Bagworm Moths (Psychidae)

Bagworm moths are a family of moths consisting of 1350 species. The most notable feature of these moths is that the caterpillars live inside a silk “bag” in the larval stage.

List of Moths in this Family

  • Epichnopterix plumella
  • Stichobasis postmeridianus
  • Whittleia retiella
  • Dahlica triquetrella
  • Snailcase bagworm moth (Apterona helicoidella)
  • Evergreen bagworm moth (Thyridopteryx ephemeraeformis)
  • Hairy Sweep moth (Canephora hirsuta)
  • Cryptothelea gloverii
  • Wattle bagworm (Kotochalia junodi)
  • Fangalabola (Deborrea malgassa)
  • Faggot worm (Eumeta crameri)
  • Megalophanes viciella
  • Ptilocephala plumifera
  • Sterrhopterix fusca
  • Common bag moth (Liothula omnivora)
  • Luffia ferchaultella
  • Luffia lapidella
  • Psyche casta
  • Psyche crassiorella
  • Psyche rassei
  • Anaproutia comitella
  • Bankesia conspurcatella
  • Australian bagmoth (Cebysa leucotelus)
  • Diplodoma adspersella
  • Typhonia animosa
  • Typhonia bimaculata
  • Eumasia crisostomella
  • Scoriodyta conisalia
  • Eumasia parietariella
  • Iphierga chrysophaes
  • Scoriodyta conisalia
  • Metisa canifrons
  • Pseudarbela celaena
  • Pseudarbela aurea
  • Pseudarbela papuana
  • Pseudarbela semperi
  • Casana trochiloides
  • Linggana cardinaali

Description and Identification


The larva spends most of their time inside a case made of silk and other materials like lichen, sand, soil, and plant materials. If taken out of the bag, one could see that the first three segments are yellow, while the posterior end is brown.
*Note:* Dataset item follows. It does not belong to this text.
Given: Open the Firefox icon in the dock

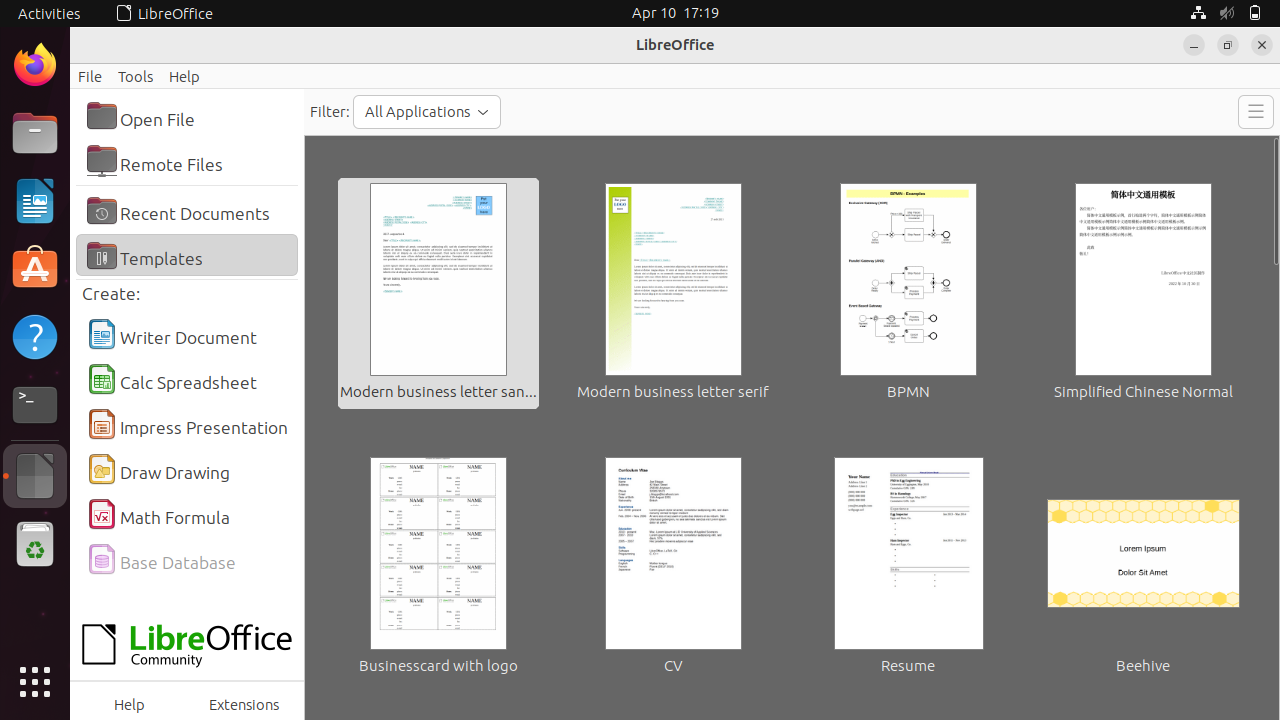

The case is 1-15 cm, constructed to fit an individual specimen.

Once fully grown, they are 2.5 cm long, taking 4 months to mature.
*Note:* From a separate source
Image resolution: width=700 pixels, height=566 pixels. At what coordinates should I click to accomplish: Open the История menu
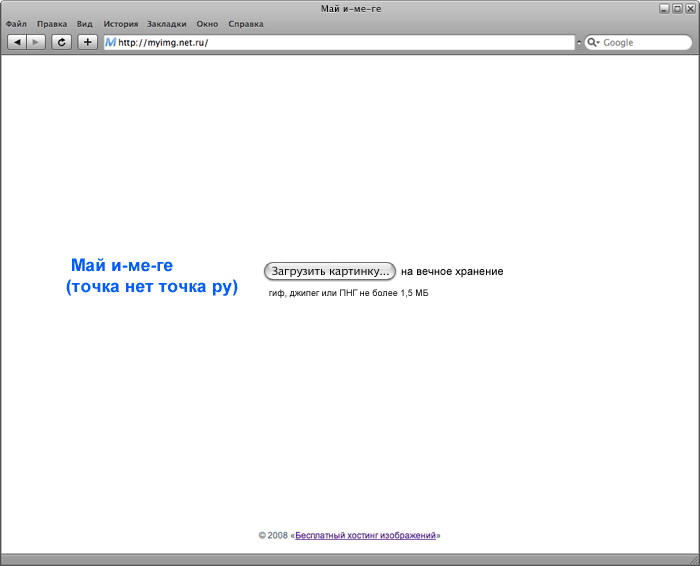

The pupa is dark brown to black, with pupation taking place inside its larval case after attaching itself to a branch with a silk thread. They remain in this stage for 7-10 days.

Adult Moth

Sexual Dimorphism: Present. Adult females do not develop much and remain in a larviform stage throughout their life, while the males develop wings and setae on their bodies.

Color and Appearance

When opened, the wings are translucent. When closed, they fold into a tent shape.

Average wingspan: 2.5 cm

Flight pattern: Erratic; dependent on female pheromones

Season: August-September


They are smooth and cylindrical, with 500-1000 eggs laid per clutch in a waxy mass.

Quick Facts

Other names Bagmoths, case moths
Distribution Worldwide
Habitat Trees and shrubbery
Lifespan of Adults 7-10 days; males die soon after mating while females die after laying eggs
Predators Parasitic wasps, hornets
Host Plants Broadleaf and evergreen plants such as box elder, cedar, cherry, cypress, elm, juniper, maple, oak, persimmon, pines, sumac, sycamore, and willow
Adult Diet Does not feed

Did You Know

  • The pupae of the fangalabola are a protein-rich food in parts of Madagascar, with locals encouraging their growth on wattle trees.